### Records for the exercise
== Segment start ==
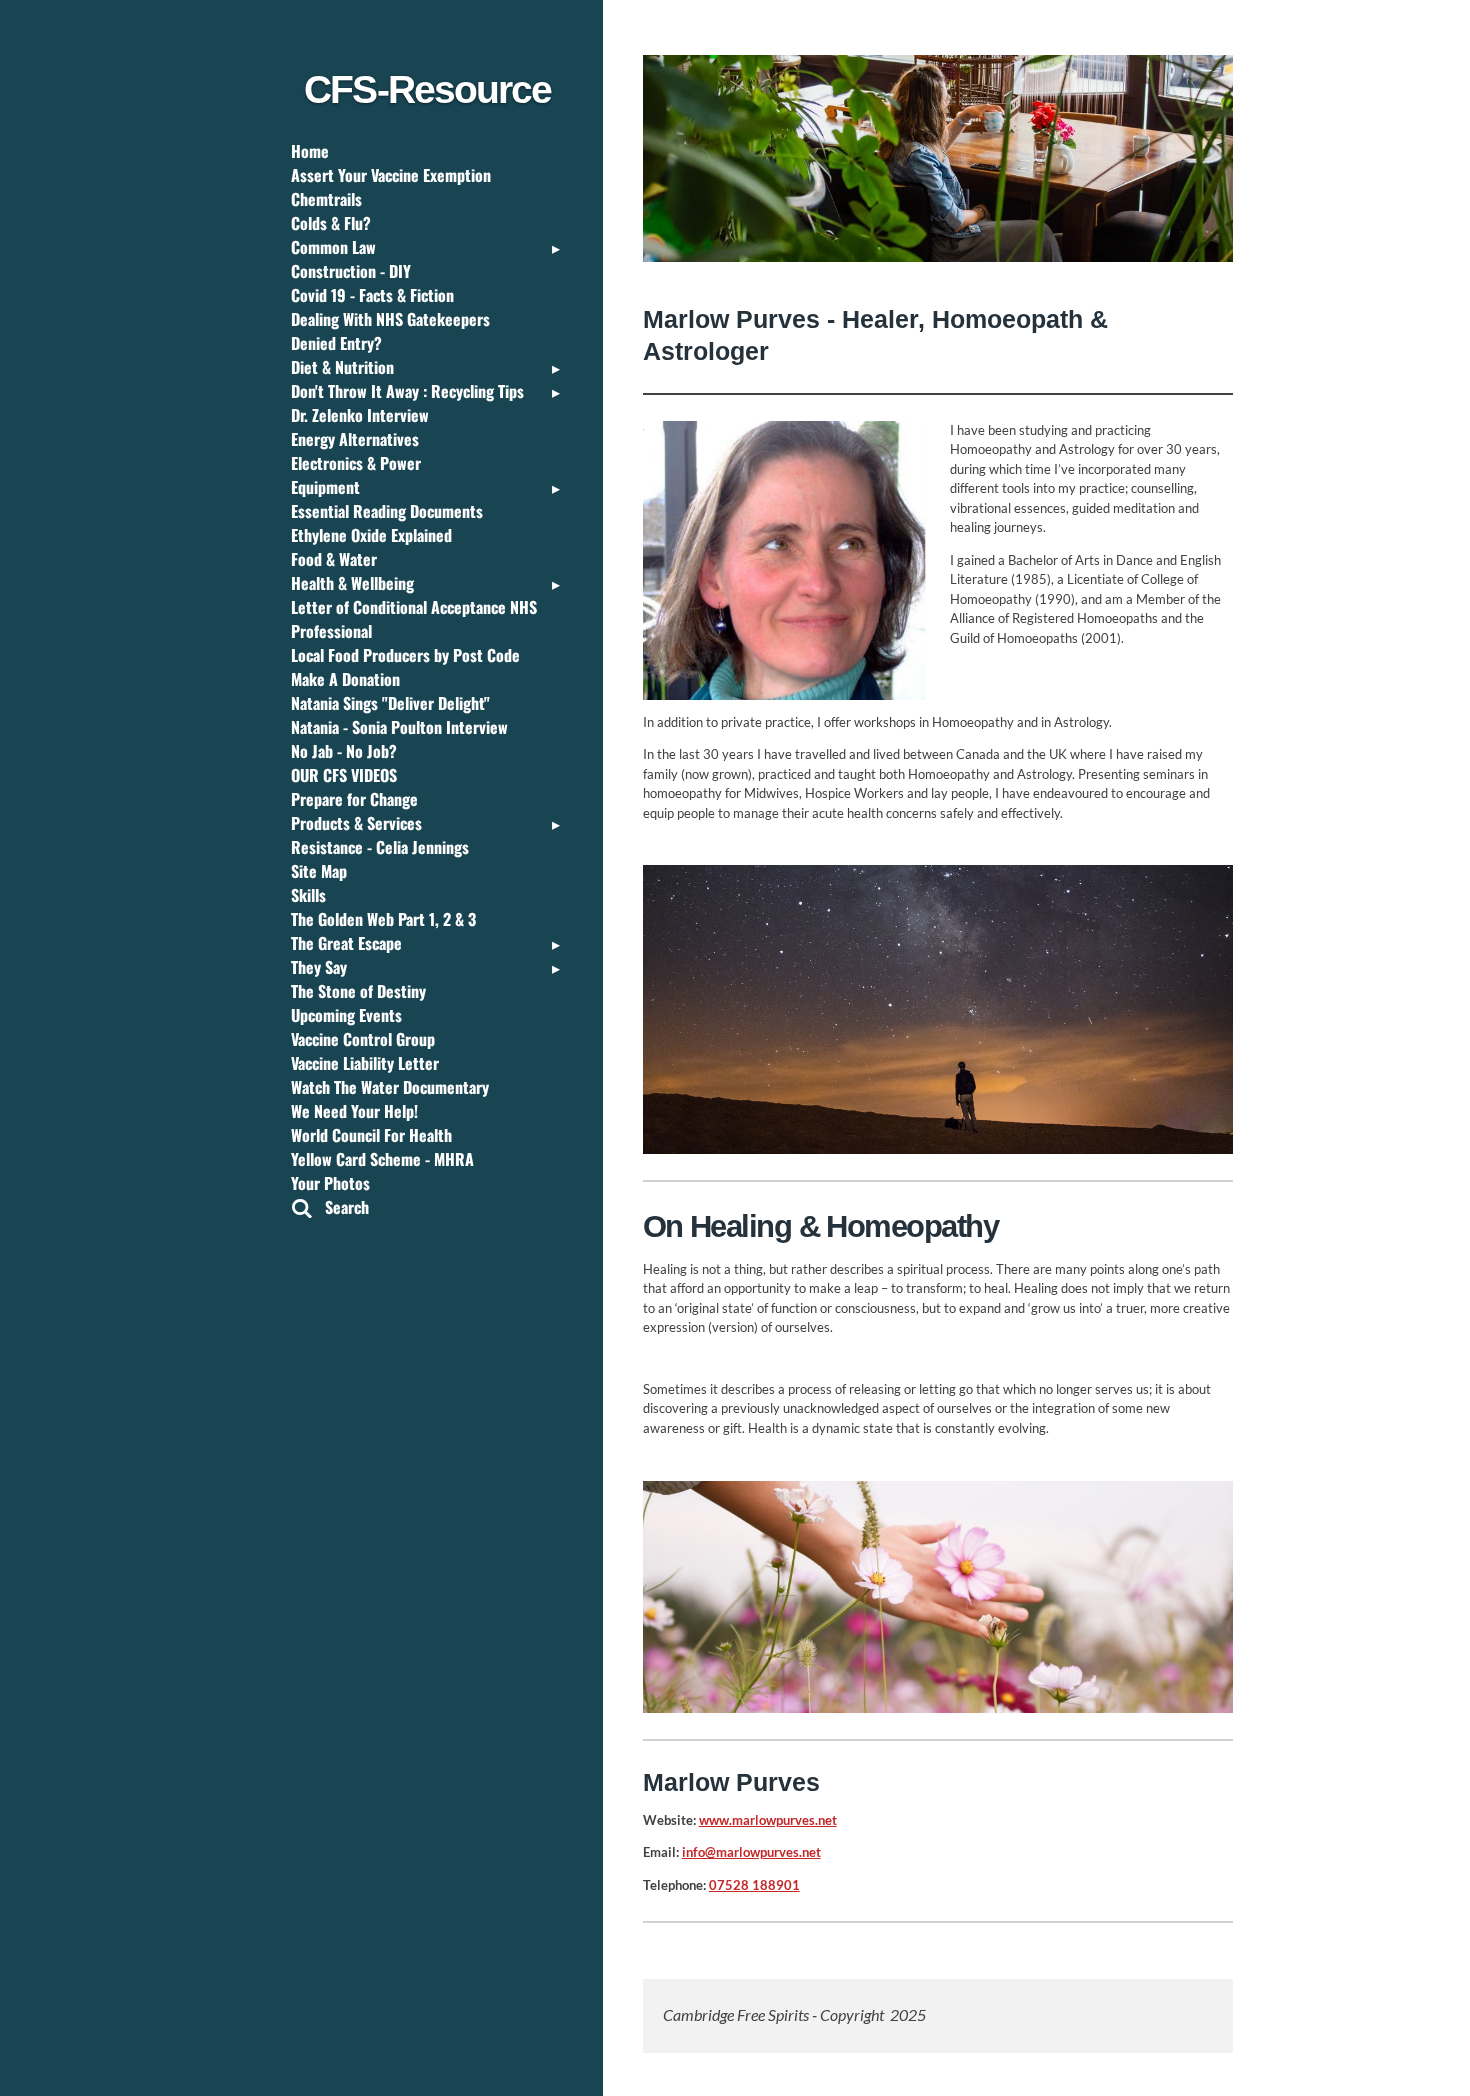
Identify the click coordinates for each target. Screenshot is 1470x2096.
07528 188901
== Segment end ==
== Segment start ==
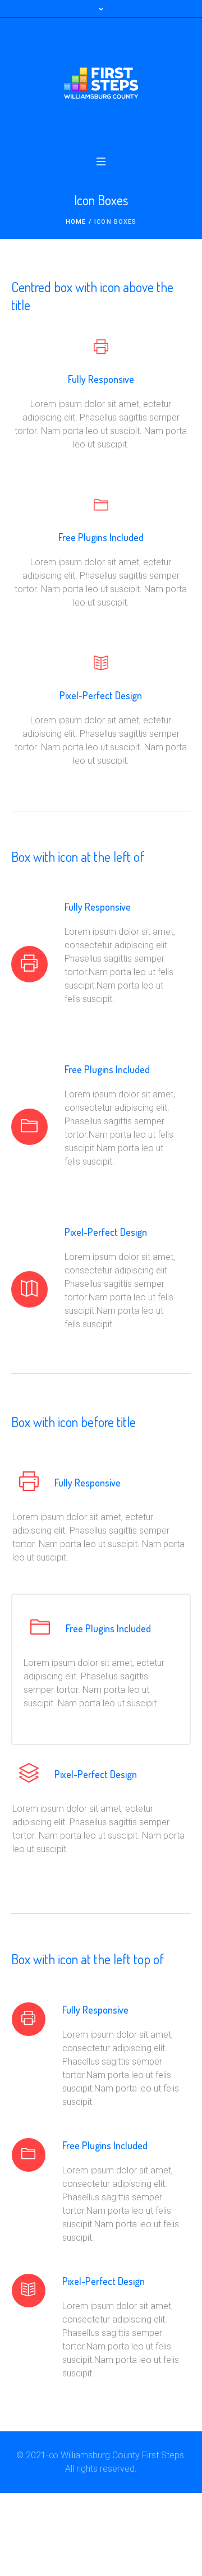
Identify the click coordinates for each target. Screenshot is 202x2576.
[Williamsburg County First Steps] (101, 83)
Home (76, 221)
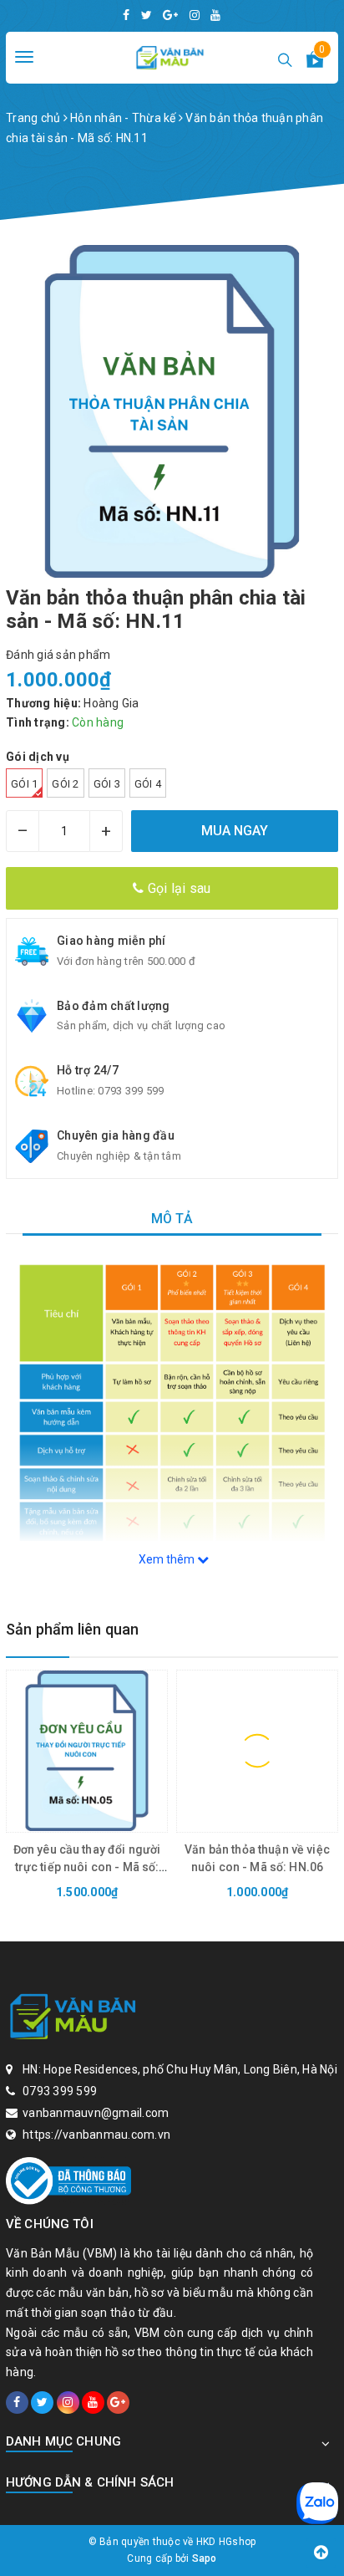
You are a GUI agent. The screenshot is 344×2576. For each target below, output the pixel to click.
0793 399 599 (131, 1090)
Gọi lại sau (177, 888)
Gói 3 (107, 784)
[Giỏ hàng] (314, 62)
== Segment end ==
== Segment start ==
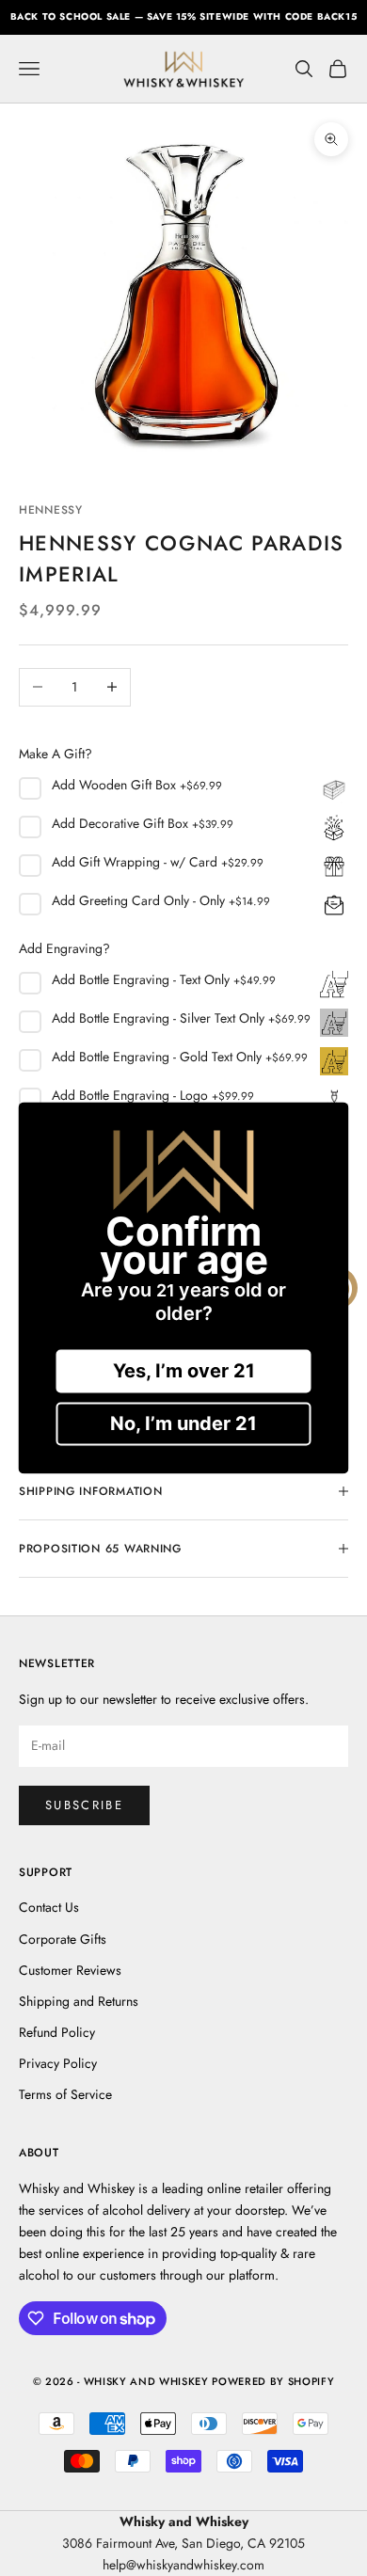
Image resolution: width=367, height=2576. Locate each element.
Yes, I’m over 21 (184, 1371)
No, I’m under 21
== Segment end ==
### Problem statement
From the listing above, restate verbatim the lines running from the one with "Home (76, 221)" through the one with "[Giỏ hàng] (314, 62)", inclusive, but not the pictures.

### Task answer
Home (76, 221)
You are a GUI agent. The screenshot is 344×2576. For each target below, output the pixel to click.
0793 399 599 (131, 1090)
Gọi lại sau (177, 888)
Gói 3 (107, 784)
[Giỏ hàng] (314, 62)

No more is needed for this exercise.